Start of Block

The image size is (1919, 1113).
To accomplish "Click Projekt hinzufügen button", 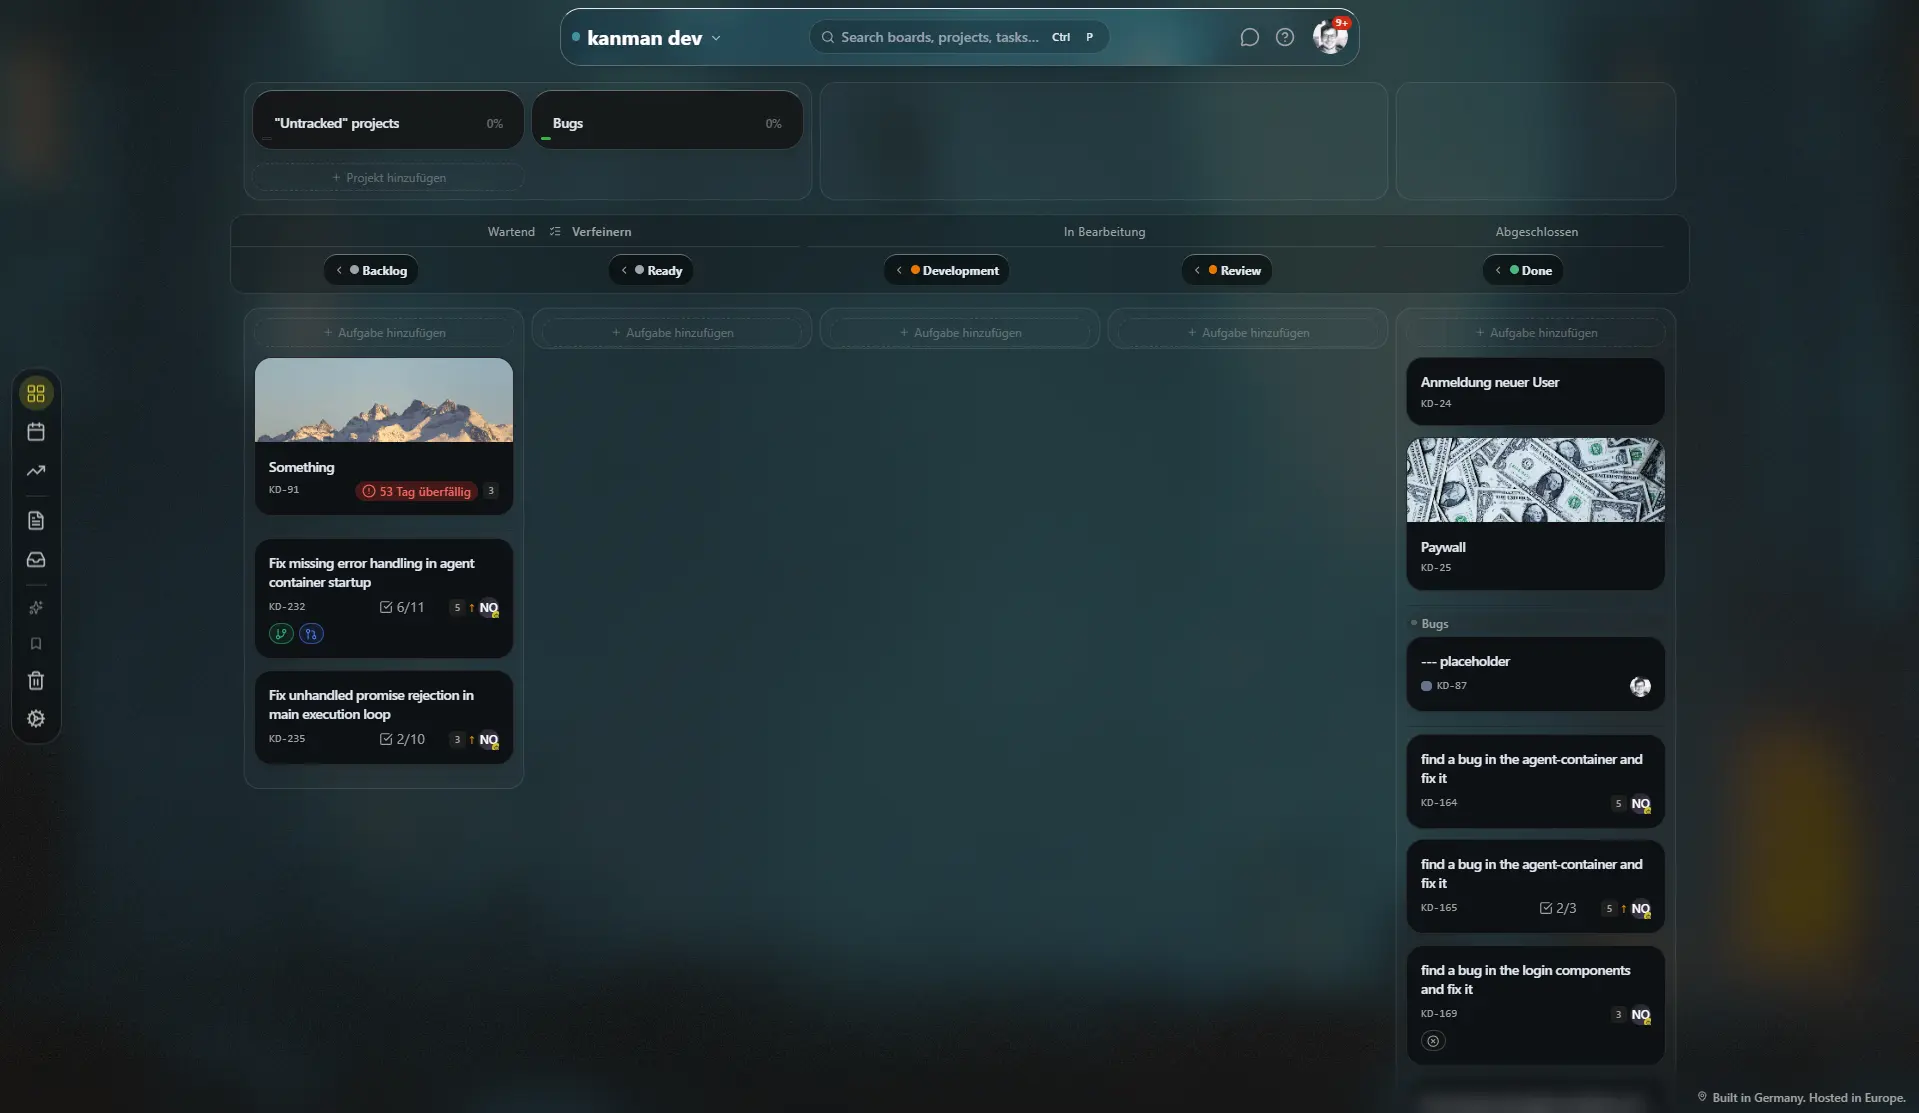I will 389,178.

End of Block
Start of Block

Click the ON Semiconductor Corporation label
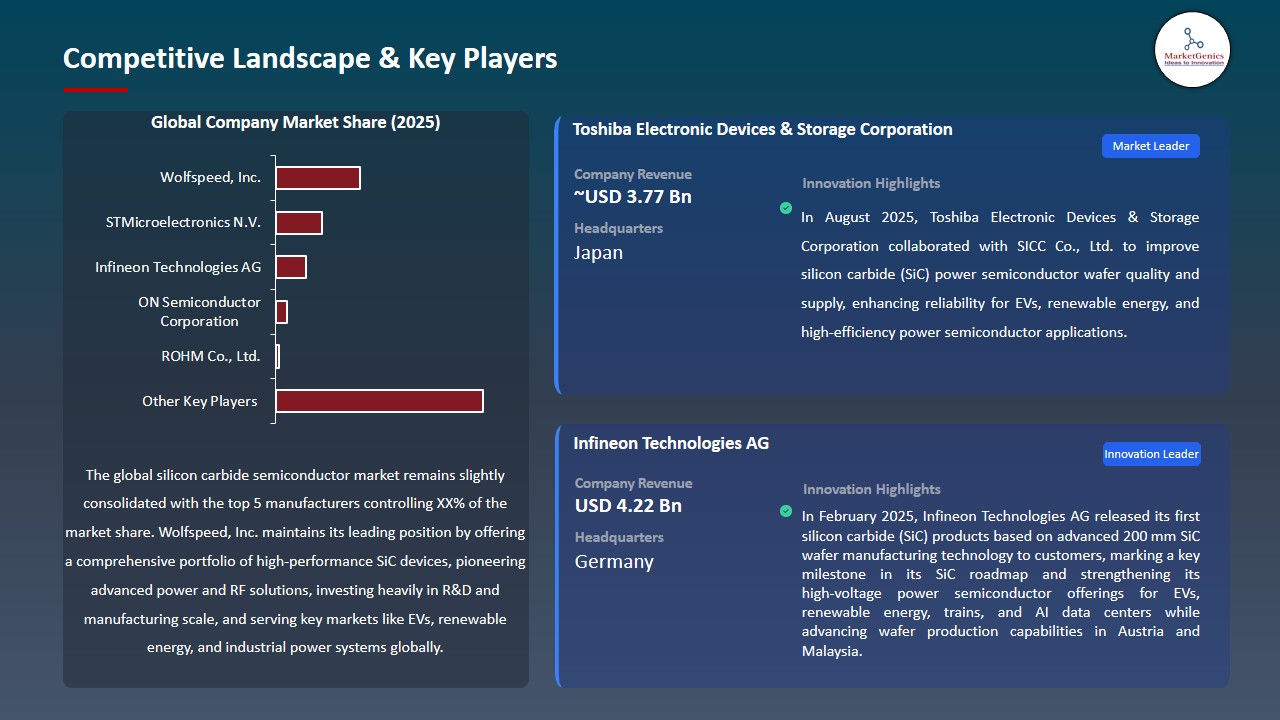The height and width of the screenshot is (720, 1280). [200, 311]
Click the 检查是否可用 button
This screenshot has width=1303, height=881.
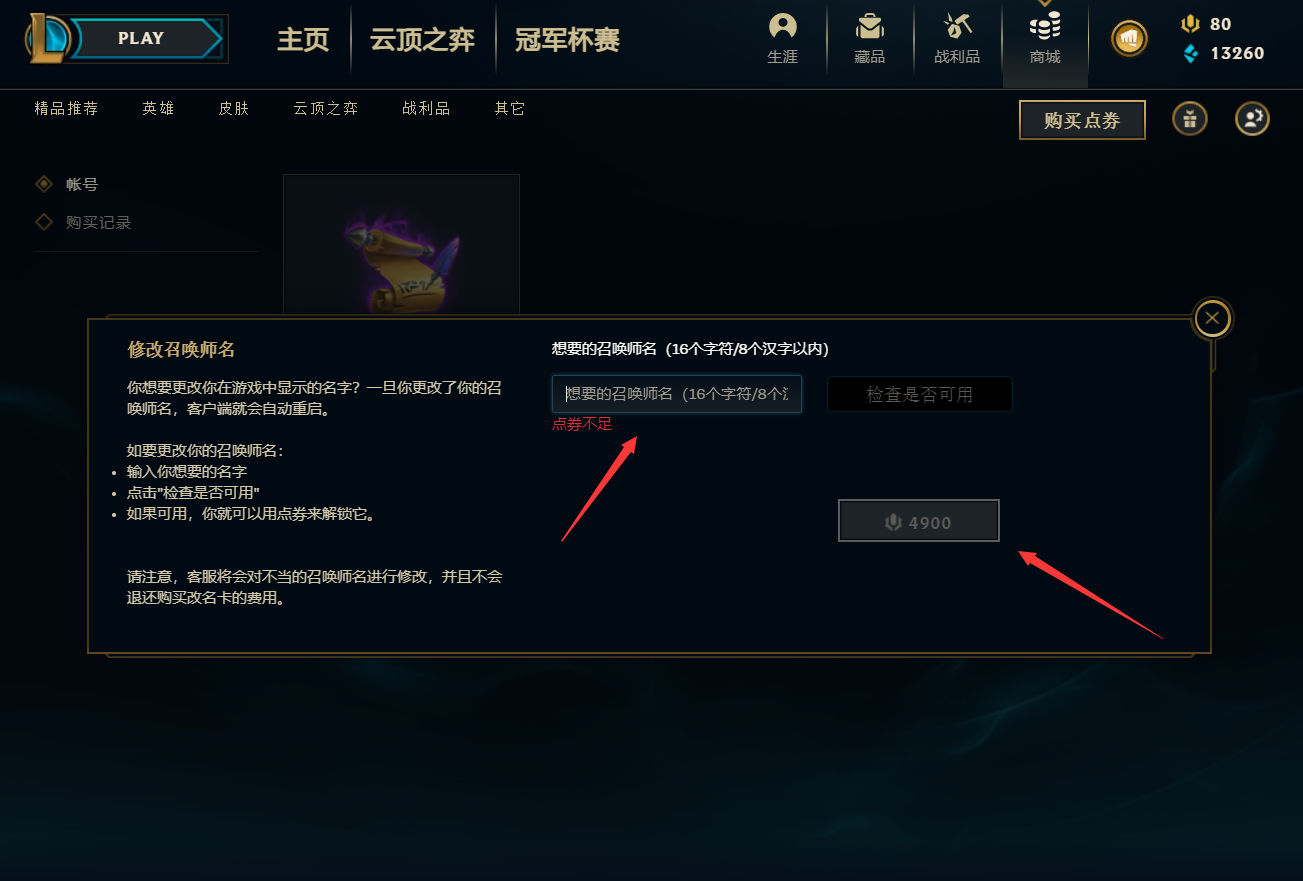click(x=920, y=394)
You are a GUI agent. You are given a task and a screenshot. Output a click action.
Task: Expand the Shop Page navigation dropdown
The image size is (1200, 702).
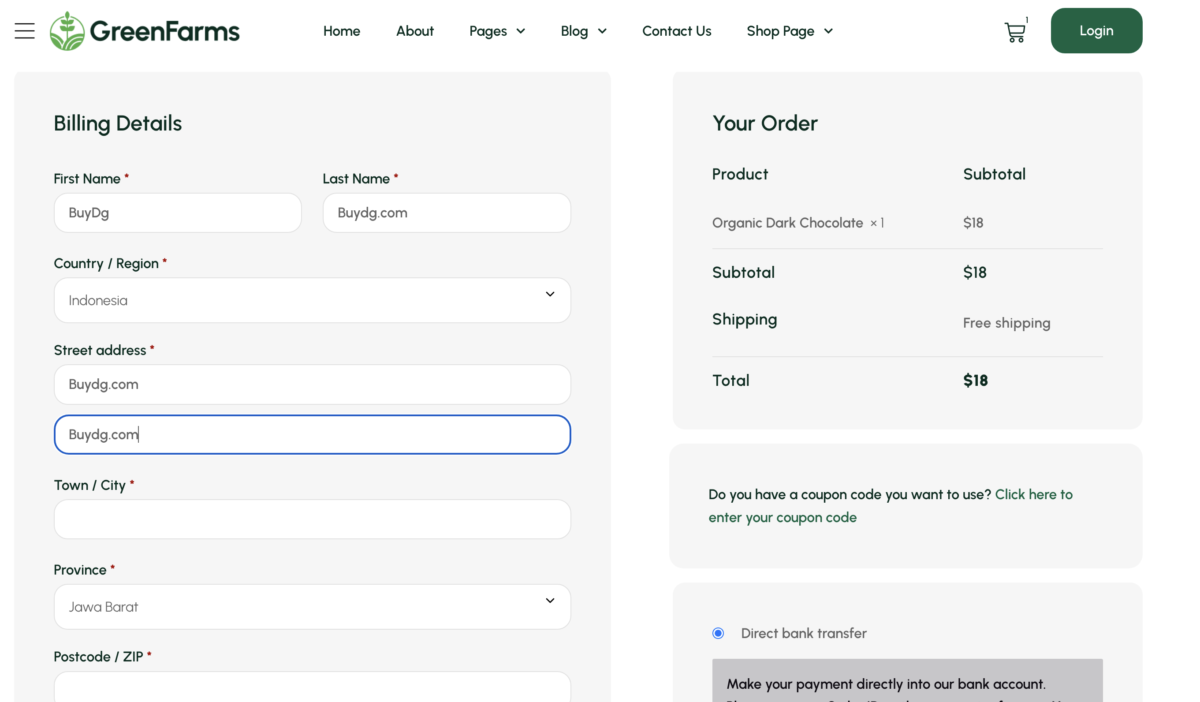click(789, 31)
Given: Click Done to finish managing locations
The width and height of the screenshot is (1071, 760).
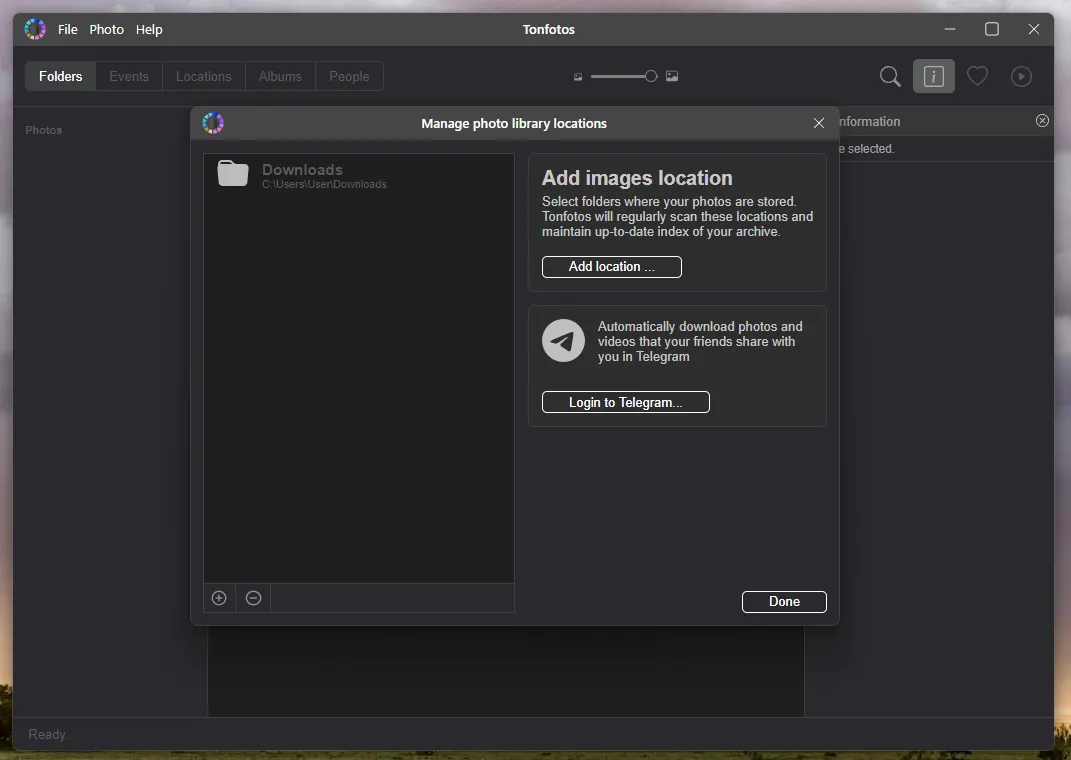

End of Block

Try it:
Output exactly the lines above, from the line with "The image size is (1200, 702)." to the line with "The width and", both included; skip the pictures.

Task response:
The image size is (1200, 702).
click(789, 31)
Given: Click Done to finish managing locations
The width and height of the screenshot is (1071, 760).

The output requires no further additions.